Direktur Jenderal Ketenagalistrikan Kementerian ESDM Rida Mulyana dalam jumpa pers virtual, Rabu, menjelaskan pemerintah tengah membahas Rencana Usaha Penyediaan Tenaga Listrik (RUPTL) periode 2021-2030 di mana ada pengurangan kapasitas pembangkit listrik yang dibangun sekitar 15,5 Giga Watt (GW).

"Turunnya dari RUPTL periode lalu dengan (draf) RUPTL yang kita evaluasi itu 15,5 GW, ada beberapa bagian yang program 35 GW (pembangkit 35 ribu WM)," katanya.

Baca juga: Pembangunan pembangkit listrik 2020 separuh target karena pandemi

Rida menjelaskan sejak akhir Desember 2020, pihaknya telah disodori draf RUPTL 2021-2030 oleh PT PLN (Persero). Dari draf setebal 841 halaman, Rida mengaku telah melakukan diskusi dan klarifikasi dengan PLN dan melaporkannya secara berkala kepada Menteri ESDM Arifin Tasrif.

"Kami lapor ketiga kalinya ke Menteri ESDM besok. Belum selesai, tapi menuju arah selesai. Mudah-mudahan akhir bulan ini," katanya.

Rida menjelaskan setelah dibahas dengan Menteri ESDM, draf tersebut nantinya akan dikembalikan kepada PLN untuk diperbaiki sesuai arahan Menteri ESDM.

Ia mengakui, pandemi Covid-19 cukup banyak mempengaruhi proyek pembangunan pembangkit listrik yang ada dalam RUPTL. Dampaknya bervariasi mulai dari pergeseran Commercial Operation Date (COD), penggantian dengan proyek lain seperti transmisi hingga relokasi proyek.

Baca juga: Menteri ESDM akan negosiasi ulang proyek pembangkit listrik 35 ribu MW

Lebih lanjut, Rida mengungkapkan kondisi pandemi membuat pemerintah lebih realistis pada proyek-proyek yang bisa dijalankan di masa mendatang, termasuk asumsi pertumbuhan pertumbuhan listrik.

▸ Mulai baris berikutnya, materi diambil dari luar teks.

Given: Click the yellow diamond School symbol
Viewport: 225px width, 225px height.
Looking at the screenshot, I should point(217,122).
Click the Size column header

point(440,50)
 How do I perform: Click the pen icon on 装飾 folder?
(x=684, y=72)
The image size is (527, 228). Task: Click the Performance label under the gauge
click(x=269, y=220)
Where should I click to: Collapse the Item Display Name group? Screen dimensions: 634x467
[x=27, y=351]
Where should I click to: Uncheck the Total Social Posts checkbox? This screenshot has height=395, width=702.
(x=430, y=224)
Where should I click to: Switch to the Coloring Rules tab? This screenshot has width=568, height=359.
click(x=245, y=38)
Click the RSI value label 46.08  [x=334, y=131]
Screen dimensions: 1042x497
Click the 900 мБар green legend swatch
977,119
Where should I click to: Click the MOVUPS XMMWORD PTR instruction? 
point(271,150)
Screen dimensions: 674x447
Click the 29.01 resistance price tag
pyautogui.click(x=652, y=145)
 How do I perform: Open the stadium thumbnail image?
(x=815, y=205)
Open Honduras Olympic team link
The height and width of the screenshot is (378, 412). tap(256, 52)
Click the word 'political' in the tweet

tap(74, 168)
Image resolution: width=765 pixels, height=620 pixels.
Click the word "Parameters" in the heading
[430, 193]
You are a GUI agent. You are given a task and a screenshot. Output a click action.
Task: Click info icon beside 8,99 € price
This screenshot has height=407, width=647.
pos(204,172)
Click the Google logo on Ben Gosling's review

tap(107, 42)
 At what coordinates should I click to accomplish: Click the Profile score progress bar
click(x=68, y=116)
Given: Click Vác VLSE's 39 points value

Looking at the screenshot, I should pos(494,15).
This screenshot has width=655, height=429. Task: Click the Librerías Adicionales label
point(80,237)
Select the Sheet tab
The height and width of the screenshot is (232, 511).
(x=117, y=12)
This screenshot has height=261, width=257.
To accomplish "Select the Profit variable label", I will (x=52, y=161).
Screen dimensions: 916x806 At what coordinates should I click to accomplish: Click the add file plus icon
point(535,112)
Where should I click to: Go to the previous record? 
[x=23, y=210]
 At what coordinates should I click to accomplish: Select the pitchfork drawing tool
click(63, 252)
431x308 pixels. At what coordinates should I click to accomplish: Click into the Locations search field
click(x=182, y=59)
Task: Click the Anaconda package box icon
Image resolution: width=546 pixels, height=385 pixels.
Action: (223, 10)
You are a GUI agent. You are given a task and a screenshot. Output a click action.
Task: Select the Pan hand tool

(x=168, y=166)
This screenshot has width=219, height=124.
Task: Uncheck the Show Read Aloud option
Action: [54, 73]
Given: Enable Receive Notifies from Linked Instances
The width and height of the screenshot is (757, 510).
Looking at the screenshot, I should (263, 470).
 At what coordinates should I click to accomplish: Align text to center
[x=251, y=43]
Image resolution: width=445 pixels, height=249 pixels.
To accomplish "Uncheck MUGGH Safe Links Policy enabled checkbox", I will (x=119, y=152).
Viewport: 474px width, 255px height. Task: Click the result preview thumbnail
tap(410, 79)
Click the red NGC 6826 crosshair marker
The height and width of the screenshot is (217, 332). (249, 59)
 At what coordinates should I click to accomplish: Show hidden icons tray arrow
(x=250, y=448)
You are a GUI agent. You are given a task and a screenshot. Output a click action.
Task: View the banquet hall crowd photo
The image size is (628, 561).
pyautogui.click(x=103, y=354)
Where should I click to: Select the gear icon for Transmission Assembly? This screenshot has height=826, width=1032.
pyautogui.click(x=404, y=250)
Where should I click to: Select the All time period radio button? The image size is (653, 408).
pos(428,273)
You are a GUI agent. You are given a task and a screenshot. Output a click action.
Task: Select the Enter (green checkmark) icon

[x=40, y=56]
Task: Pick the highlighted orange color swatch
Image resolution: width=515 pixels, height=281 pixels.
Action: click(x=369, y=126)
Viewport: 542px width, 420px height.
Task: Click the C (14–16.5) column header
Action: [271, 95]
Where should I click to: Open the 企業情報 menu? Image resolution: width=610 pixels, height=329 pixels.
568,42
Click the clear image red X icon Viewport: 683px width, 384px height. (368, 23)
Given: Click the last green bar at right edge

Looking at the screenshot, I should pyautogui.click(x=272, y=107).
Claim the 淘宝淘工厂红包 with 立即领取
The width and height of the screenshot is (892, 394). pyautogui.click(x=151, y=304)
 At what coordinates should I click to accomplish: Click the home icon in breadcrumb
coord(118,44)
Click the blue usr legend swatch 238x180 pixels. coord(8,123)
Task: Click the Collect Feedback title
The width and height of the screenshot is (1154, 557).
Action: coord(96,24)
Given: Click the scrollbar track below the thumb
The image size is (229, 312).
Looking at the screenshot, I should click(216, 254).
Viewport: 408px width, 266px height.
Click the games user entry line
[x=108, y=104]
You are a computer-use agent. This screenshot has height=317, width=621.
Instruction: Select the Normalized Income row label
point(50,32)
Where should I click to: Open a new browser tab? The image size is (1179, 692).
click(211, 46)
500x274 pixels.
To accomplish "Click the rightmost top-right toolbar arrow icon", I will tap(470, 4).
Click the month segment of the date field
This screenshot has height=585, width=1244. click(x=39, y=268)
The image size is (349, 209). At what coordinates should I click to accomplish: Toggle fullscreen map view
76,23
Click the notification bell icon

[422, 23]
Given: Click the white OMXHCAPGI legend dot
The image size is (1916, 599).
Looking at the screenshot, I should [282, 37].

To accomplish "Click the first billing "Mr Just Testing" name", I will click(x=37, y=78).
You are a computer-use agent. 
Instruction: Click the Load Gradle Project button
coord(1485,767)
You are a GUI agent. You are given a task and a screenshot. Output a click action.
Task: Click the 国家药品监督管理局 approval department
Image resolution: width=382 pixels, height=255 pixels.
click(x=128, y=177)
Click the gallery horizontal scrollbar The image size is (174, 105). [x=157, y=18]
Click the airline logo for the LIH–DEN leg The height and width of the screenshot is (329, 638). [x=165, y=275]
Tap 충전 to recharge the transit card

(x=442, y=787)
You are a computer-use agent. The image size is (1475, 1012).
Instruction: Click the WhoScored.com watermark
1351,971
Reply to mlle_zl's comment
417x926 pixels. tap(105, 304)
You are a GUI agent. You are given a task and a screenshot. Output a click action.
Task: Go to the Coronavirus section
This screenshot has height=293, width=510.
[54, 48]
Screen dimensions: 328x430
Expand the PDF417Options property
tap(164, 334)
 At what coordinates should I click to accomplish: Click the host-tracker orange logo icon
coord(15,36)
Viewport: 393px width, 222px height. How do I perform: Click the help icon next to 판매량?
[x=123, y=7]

Dalam RUPTL 2021-2030, pemerintah menargetkan pertumbuhan listrik hanya di kisaran 4,9 persen, turun jauh dibandingkan target pertumbuhan listrik dalam RUPTL periode sebelumnya yang dipatok di angka 6,4 persen.

"Turun proyeksinya. Kemarin boleh optimis tapi berkaca di 2020 akibat Covid-19, kita lihat pemulihan ekonomi seperti apa karena no body knows kapan Covid-19 berakhir, maka kemudian kita sepakat ambil sikap moderat pertumbuhan listrik 4,9 persen dari awalnya 6,4 persen," katanya.

Meski ada pengurangan tambahan kapasitas pembangkit listrik, termasuk di pembangkit listrik energi baru terbarukan, Rida menegaskan komitmen pemerintah atas Perjanjian Paris di mana Indonesia akan menekan emisi karbon dan mengejar bauran energi baru terbarukan sebesar 23 persen pada 2025.